Movie Review – The Little Hours
Category : Movie Review
Director: Jeff Baena
The Little Hours may be the closest we’ll get to a modern day Monty Python movie, and it does the ridiculous, irreverent, anti-religious, pro-sexualized comedy troupe justice with its wit & its homage. Catholic organizations came out to publicly criticize this film, calling it pure trash, showing that it hit its mark, and only serving to make me want to see it all the more. I love Monty Python, I love sticking it to organized religion, and I love when films can take a “pure” setting and can show us just how impure people can be. This movie takes a comedic approach to actually reach a serious conclusion; that the world deserves to be made fun of, that people are generally idiots, and that nothing is above our ridicule.

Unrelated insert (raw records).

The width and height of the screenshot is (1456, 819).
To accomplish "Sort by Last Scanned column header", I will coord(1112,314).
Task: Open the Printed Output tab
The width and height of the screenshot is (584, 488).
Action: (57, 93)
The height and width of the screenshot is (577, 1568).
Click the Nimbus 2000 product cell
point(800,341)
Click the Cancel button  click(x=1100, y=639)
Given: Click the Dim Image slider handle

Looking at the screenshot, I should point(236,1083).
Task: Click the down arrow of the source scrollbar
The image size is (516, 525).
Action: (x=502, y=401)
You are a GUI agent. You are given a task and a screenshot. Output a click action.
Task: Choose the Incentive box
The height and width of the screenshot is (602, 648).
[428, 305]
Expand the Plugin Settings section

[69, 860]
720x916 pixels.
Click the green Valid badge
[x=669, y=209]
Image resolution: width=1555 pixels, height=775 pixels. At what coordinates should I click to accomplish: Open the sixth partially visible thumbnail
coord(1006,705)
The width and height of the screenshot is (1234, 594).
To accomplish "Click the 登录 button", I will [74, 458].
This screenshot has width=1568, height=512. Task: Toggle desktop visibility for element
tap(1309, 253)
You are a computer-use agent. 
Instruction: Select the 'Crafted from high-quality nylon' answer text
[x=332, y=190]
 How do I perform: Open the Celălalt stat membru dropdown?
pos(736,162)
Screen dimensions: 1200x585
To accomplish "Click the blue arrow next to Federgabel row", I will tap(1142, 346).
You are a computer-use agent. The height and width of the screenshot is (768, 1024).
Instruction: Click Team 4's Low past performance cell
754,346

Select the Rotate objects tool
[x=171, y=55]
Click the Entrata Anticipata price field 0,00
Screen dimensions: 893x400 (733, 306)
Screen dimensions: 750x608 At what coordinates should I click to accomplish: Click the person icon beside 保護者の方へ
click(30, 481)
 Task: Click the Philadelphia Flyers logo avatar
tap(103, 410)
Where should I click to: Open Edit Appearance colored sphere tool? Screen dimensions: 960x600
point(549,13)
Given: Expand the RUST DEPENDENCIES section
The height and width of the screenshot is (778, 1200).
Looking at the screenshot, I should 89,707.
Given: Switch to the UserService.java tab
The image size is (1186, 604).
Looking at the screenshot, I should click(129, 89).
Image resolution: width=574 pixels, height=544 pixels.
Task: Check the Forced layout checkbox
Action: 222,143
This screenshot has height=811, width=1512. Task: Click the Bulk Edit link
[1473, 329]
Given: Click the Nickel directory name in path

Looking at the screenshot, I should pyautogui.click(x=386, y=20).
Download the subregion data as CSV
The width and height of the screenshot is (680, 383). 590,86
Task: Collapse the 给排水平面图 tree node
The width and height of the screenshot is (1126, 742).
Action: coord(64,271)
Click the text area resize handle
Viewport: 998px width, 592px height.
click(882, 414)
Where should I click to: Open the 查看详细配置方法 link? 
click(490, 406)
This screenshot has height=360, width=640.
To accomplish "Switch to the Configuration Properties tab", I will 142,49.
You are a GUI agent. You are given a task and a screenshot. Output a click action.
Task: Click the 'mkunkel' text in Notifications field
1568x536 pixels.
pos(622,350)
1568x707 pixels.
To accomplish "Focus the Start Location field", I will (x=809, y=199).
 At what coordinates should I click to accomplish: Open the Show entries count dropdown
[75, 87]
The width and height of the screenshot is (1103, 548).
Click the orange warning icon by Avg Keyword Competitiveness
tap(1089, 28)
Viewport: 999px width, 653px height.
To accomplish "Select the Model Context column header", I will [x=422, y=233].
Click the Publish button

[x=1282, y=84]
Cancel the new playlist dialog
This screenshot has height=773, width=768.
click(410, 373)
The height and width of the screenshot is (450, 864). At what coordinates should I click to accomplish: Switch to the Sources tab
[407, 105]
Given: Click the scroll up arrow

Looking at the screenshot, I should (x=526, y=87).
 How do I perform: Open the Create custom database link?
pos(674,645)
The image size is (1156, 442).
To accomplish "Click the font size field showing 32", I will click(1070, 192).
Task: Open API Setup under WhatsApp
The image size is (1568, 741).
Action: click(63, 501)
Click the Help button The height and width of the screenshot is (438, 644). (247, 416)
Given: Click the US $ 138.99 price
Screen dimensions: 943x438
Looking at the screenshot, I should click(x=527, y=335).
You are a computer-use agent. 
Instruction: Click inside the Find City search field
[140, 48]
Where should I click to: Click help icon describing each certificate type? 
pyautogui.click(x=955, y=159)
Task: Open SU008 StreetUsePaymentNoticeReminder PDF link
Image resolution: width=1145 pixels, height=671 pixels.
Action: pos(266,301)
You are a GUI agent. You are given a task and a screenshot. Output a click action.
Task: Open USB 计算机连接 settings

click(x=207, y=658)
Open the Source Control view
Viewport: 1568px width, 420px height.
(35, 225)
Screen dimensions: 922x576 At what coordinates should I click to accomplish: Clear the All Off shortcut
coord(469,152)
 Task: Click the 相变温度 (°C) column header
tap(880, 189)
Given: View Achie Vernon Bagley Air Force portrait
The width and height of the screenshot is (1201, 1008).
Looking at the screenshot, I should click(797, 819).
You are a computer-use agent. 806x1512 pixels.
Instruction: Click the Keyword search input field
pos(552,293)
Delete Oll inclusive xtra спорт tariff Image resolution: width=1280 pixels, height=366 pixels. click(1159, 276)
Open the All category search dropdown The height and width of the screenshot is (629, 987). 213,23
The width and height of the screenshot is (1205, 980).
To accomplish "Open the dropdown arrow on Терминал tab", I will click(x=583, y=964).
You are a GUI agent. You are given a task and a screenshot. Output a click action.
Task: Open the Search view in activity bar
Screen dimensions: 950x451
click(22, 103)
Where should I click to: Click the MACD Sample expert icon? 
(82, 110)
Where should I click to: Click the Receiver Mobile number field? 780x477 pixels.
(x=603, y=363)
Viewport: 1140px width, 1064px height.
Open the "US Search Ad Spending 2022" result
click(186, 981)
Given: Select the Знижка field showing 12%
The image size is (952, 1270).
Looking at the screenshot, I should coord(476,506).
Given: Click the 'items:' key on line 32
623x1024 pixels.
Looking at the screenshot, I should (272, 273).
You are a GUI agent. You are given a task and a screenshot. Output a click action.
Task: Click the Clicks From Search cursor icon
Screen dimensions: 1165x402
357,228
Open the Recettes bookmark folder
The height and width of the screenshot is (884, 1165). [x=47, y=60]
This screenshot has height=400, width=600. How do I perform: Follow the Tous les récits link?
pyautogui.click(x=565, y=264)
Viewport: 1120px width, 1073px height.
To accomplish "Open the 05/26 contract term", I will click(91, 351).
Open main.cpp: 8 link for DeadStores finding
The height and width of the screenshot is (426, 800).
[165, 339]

In a castle in the Middle Ages, a young servant finds himself in deep water when he sleeps with his master’s wife and is discovered in her bed. Fleeing into the countryside to escape certain death, he stumbles upon a silly Father who invites him back to the local nunnery to work in the gardens and be of whatever service God requires. But the sisters there aren’t your typical nuns, and they haven’t seen a boy in quite some time. Alessandra just wants to get married, her father keeping her boarded until the proper time. Fernanda is a bad girl, sneaking off and doing who-knows-what in the night. Ginerva is a tattle teller, but wishes to experience all the things she is afraid of. Combined, there are too many hormones for religion to control, and things will get messy.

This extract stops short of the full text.